TO BE DONE => Gather every line in the entries below that contains the string "what", and copy each of those lines in full.

Word and element location data

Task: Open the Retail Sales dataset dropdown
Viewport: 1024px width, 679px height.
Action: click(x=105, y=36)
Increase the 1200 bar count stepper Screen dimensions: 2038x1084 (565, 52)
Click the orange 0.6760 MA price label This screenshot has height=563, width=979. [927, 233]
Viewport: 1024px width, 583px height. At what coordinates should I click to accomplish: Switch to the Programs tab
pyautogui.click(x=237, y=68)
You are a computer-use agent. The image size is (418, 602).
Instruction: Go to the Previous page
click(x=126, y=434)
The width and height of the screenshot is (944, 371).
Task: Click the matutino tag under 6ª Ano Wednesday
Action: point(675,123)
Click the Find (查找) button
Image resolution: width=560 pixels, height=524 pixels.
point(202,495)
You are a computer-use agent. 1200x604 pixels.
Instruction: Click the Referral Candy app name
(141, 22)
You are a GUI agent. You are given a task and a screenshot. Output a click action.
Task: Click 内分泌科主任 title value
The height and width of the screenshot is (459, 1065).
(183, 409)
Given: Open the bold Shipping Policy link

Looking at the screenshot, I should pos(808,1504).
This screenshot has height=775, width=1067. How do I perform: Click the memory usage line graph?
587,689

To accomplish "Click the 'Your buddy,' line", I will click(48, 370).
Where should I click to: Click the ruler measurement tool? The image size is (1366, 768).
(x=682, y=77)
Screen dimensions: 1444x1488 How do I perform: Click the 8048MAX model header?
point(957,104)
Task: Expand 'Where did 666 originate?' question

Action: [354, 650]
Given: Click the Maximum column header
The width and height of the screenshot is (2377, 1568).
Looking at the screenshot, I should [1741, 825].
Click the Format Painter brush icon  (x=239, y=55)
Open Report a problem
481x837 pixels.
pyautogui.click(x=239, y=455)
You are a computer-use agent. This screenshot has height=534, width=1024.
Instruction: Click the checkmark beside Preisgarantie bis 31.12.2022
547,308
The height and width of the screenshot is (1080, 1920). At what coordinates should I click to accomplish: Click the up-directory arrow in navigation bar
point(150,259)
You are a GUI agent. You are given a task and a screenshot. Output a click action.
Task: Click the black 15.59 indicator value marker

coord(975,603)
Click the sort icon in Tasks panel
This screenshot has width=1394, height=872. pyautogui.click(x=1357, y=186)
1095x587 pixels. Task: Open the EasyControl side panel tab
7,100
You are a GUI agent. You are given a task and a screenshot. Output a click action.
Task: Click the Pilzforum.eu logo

CORRECT RESPONSE =>
Viewport: 1024px width, 583px height. At what coordinates should I click to accomplish: Switch to the Programs tab
The height and width of the screenshot is (1080, 1920). At what coordinates should I click to accomplish: Click the up-directory arrow in navigation bar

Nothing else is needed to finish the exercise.